Une fois au marché, elle le parcourt rapidement pour se faire une idée générale de ce qu’il y a ce jour-là. La revue faite, on peut deviner rien qu’à son air s’il y a abondance. Puis, elle se hâte de mettre la main sur ce qu’elle a aperçu de mieux. Elle marchande, dispute, exige, part, revient et finit par avoir ce qu’elle souhaite au prix qu’elle veut.
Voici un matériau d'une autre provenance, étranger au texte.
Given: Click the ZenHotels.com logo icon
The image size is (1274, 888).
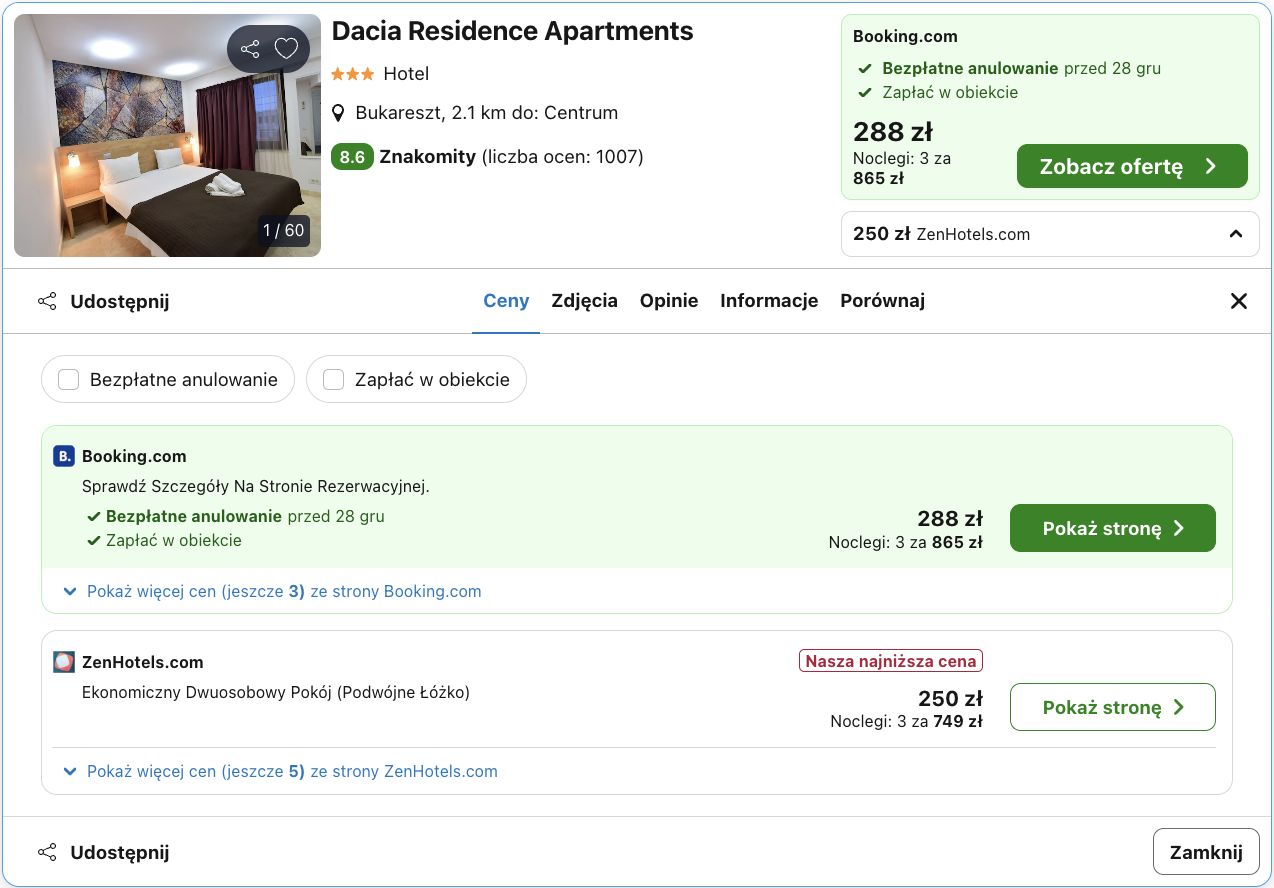Looking at the screenshot, I should click(x=63, y=662).
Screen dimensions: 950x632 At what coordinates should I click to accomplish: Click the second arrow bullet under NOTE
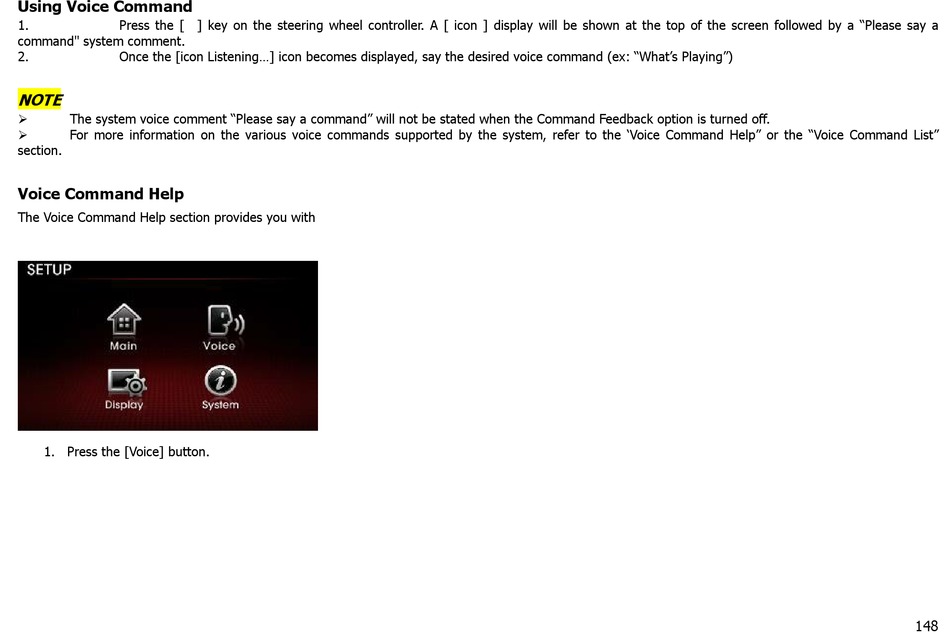23,135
Il faut la voir lorsqu’on essaie de la tromper, de faire passer du vieux sucre pour du nouveau ou de lui glisser de mauvais légumes : un sourire de dédain plisse sa lèvre et elle écarte de la main le faux produit. Elle est encore plus belle à voir lorsqu’elle rattrape le vendeur de mauvaise foi qui, la veille, a substitué à ce qu’elle avait choisi quelques articles de qualité inférieure. Si les lois étaient aussi sévères qu’elle, il irait expier son crime au fond des cachots. Elle s’en venge du moins en mettant toutes ses connaissances en garde contre lui et en le signalant comme un homme sans foi ni loi. Il y en a qu’elle a ruiné ainsi.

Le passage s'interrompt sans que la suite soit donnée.